# Tegu Growth



## Miles Gardner (Apr 12, 2018)

Hello,

I got my Argentine red tegu about a year ago/year and a half ago, and I feel like he hasn't grown much. We had a lot of trouble with him eating when we first got him but he began to start eating steadily and then began to hide away and not come out much. He has probably only grown 2-3 inches since I got him, and I know that's not close to what his growth should be for a young tegu. Should I begin feeding him and taking him out every day to make sure he gets plenty of food? Because he doesn't seem to come out on his own.

Thanks


----------



## EnjoysWine (Apr 12, 2018)

Hi Miles. I'm not an expert like some of the others here, but I had this problem in the past, with slow growth rate. It turned out that the issue was that my basking temperature was not hot enough. Low temperature causes lower activity and lower appetite. Make sure that the basking spot is around 110 degrees Fahrenheit. Use a temperature gun of possible for an accurate measurement.


----------



## Walter1 (Apr 12, 2018)

Miles, How big is he? Could you provide a photo? What, how much, and how often is he fed? What Enjoyswine says could be a factor.


----------



## beardeddragon111 (Apr 12, 2018)

My tegu had stunted growth for a while. When I got him, he had parasites, which were hard to get rid of. When I got rid of them, he started eating and growing normally. He is now only slightly under the size a average male tegu is.

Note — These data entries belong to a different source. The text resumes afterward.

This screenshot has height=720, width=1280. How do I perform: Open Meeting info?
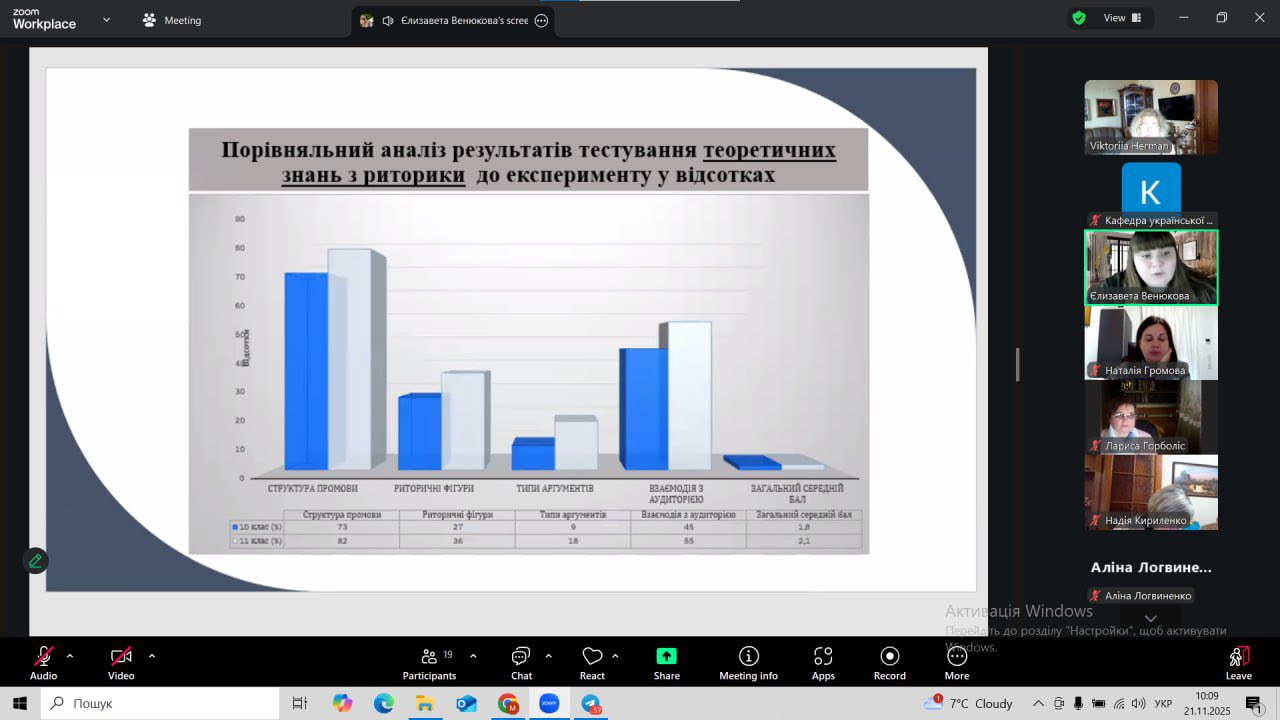click(748, 663)
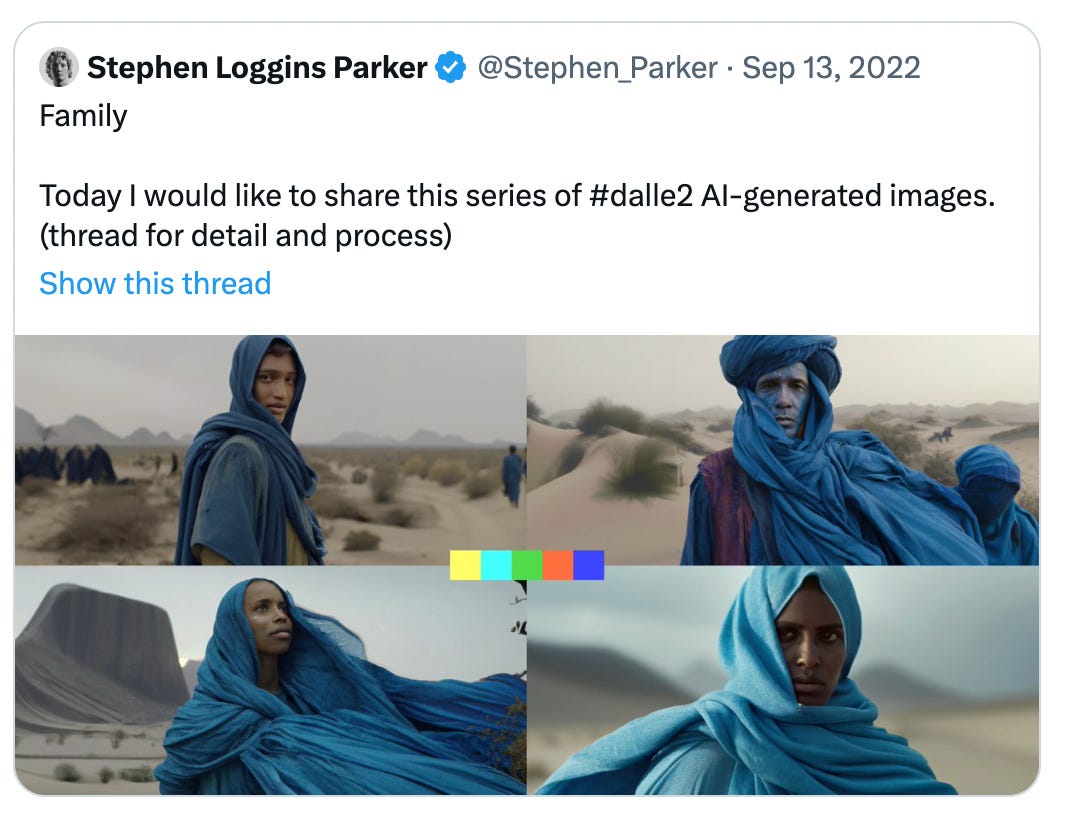The image size is (1066, 816).
Task: Open top-left image of hooded woman in desert
Action: pos(270,449)
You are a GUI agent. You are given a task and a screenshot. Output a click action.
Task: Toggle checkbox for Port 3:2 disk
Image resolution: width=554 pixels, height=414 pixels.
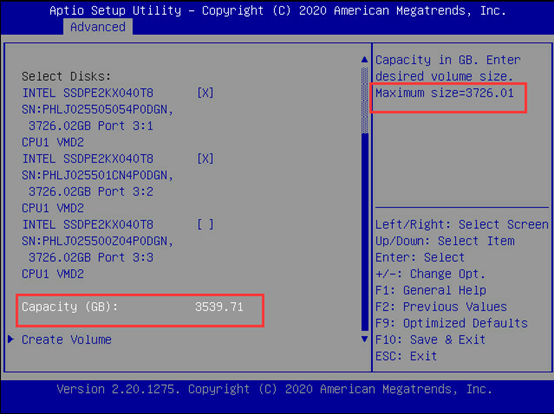click(205, 159)
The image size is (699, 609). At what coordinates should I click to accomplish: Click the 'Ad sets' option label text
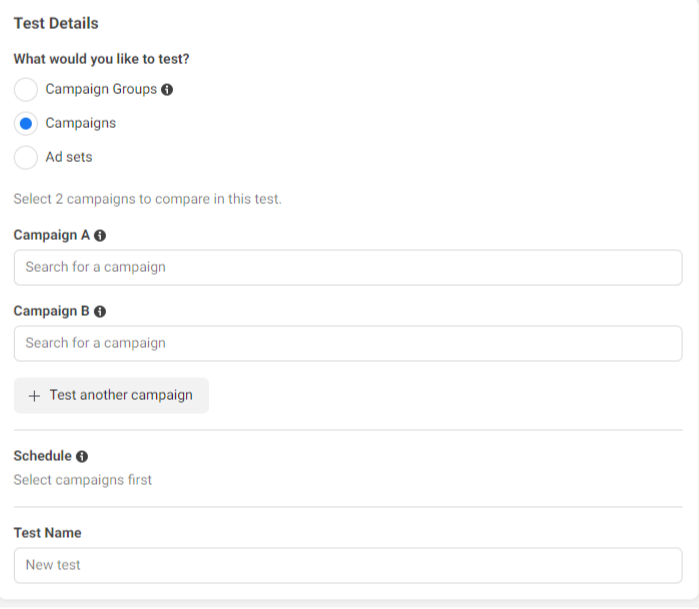click(x=69, y=157)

But it would be important to know exactly how big your tegu is.


----------



## Miles Gardner (Apr 29, 2018)

Hey Guys. Thanks so much for the help! I took EnjoysWine's advice and made a hotter basking spot and it has made a huge difference! He is eating and basking now, hopefully, I will notice a big difference in his growth. Not sure if his lack of growth in the past year will stunt his growth for the future.

Thanks


----------



## EnjoysWine (Apr 29, 2018)

That's great to hear!


----------